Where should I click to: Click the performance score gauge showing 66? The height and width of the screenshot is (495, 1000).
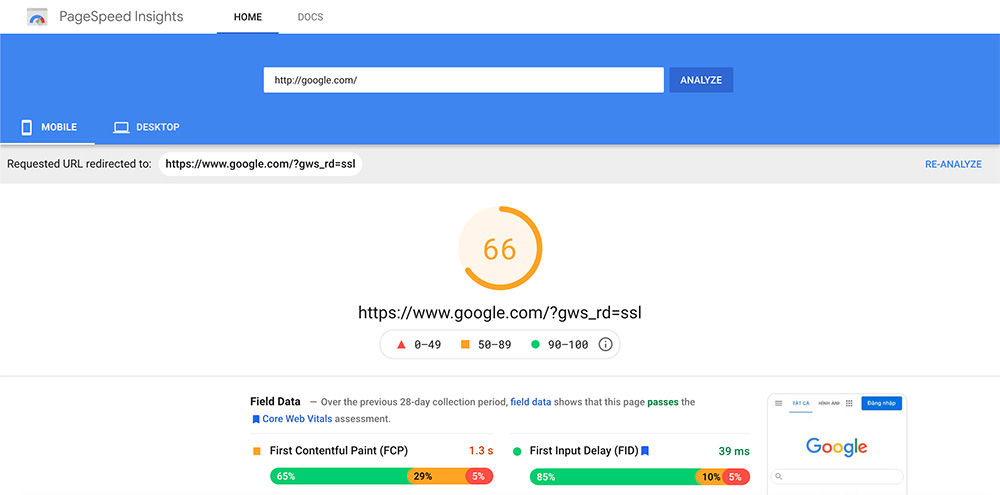click(x=500, y=248)
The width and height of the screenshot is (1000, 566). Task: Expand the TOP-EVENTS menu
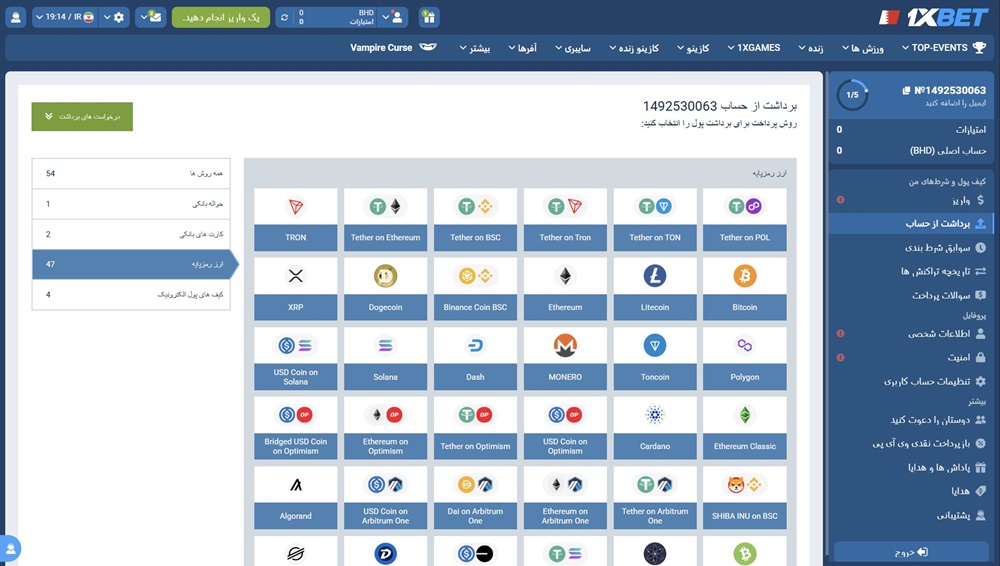point(943,48)
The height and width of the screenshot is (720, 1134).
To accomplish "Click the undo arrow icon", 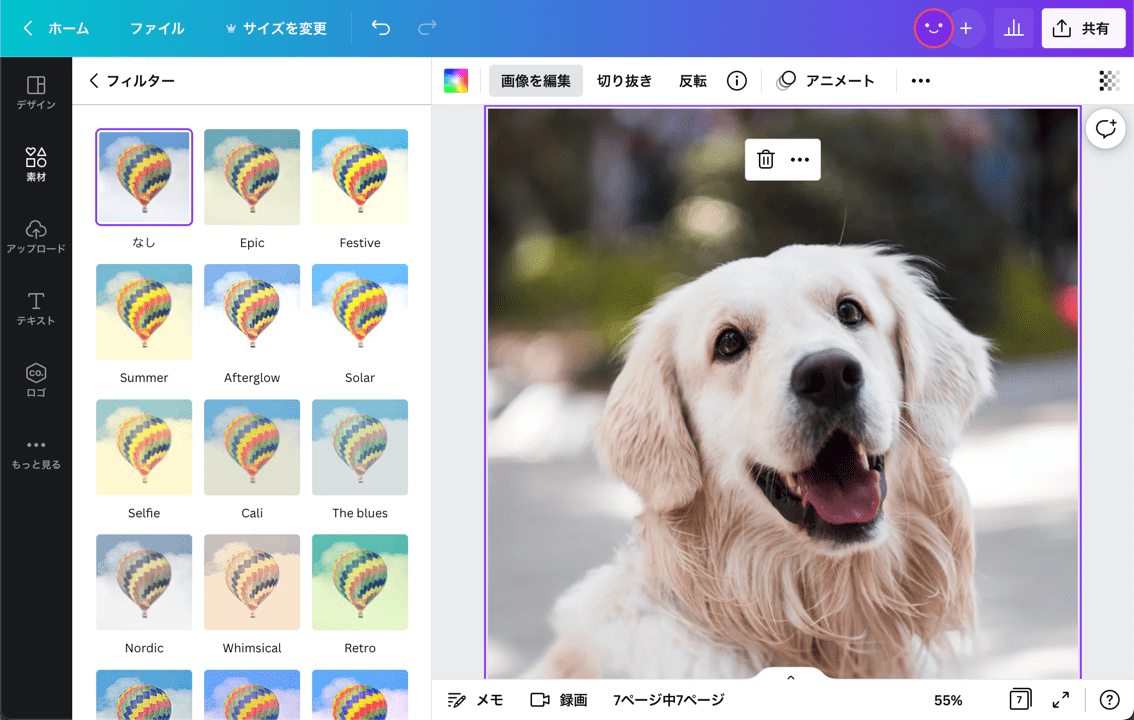I will click(381, 28).
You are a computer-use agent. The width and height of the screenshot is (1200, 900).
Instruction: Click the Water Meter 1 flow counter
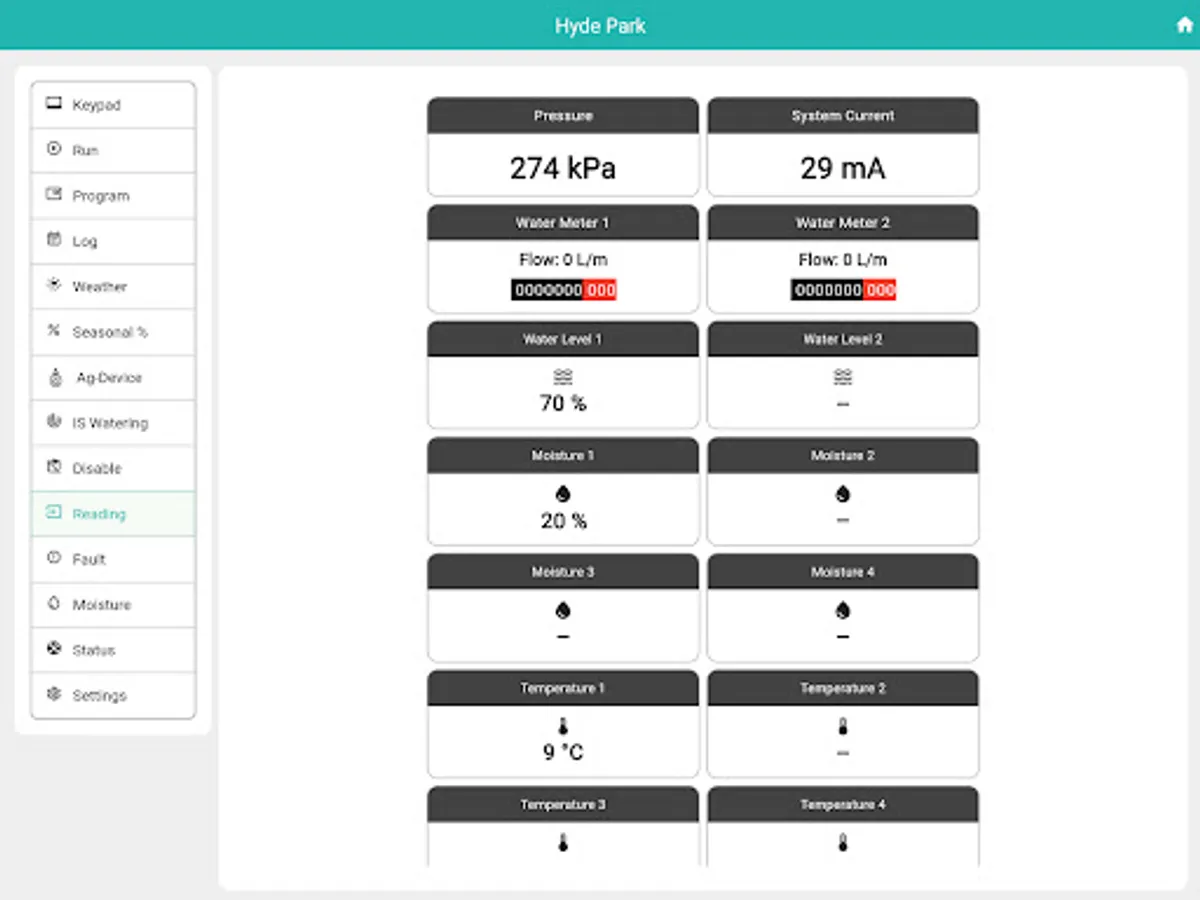coord(562,289)
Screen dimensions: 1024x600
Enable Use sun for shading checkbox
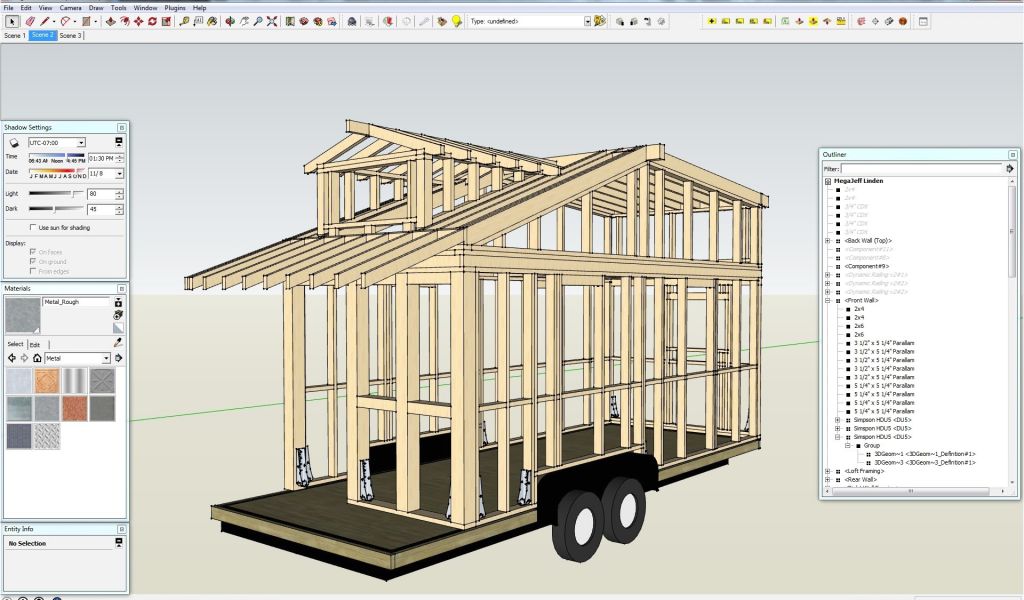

_The task:_ Every line from the one containing "You are a computer-use" to the final line of the records should be duplicated exactly; no picture is to be copied.

_Result for this task:_
You are a computer-use agent. The width and height of the screenshot is (1200, 900).
Instruction: Click the Water Meter 1 flow counter
coord(562,289)
Screen dimensions: 1024x600
Enable Use sun for shading checkbox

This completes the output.